Work instruction:
Only a number is wanted here, namely how many lines of the data contain the string "Policy".

Dataset records:
···

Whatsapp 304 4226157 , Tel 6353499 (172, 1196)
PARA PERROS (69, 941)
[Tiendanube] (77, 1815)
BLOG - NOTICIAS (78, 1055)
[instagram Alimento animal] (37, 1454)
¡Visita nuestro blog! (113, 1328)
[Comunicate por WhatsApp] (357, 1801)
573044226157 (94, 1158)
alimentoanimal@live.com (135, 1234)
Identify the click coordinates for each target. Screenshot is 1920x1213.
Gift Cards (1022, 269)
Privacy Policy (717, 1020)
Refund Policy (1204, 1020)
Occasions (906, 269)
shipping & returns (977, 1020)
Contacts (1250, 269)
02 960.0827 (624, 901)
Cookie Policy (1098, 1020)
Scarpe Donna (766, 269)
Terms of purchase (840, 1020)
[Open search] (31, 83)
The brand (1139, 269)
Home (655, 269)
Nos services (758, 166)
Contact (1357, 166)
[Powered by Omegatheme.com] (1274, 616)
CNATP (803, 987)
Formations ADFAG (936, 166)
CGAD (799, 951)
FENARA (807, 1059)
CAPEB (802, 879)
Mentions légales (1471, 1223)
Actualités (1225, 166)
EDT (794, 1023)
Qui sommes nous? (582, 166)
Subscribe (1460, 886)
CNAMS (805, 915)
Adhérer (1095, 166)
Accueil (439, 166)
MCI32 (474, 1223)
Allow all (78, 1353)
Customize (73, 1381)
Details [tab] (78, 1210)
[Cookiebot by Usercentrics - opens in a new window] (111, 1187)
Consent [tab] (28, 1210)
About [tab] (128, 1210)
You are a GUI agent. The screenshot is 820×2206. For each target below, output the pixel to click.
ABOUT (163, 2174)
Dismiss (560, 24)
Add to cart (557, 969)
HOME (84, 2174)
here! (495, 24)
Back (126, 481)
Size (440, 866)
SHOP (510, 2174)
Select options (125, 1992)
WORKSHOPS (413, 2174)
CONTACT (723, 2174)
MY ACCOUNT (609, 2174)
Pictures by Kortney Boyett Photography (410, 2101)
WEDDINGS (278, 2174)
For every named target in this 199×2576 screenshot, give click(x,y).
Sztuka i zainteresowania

···

Response:
3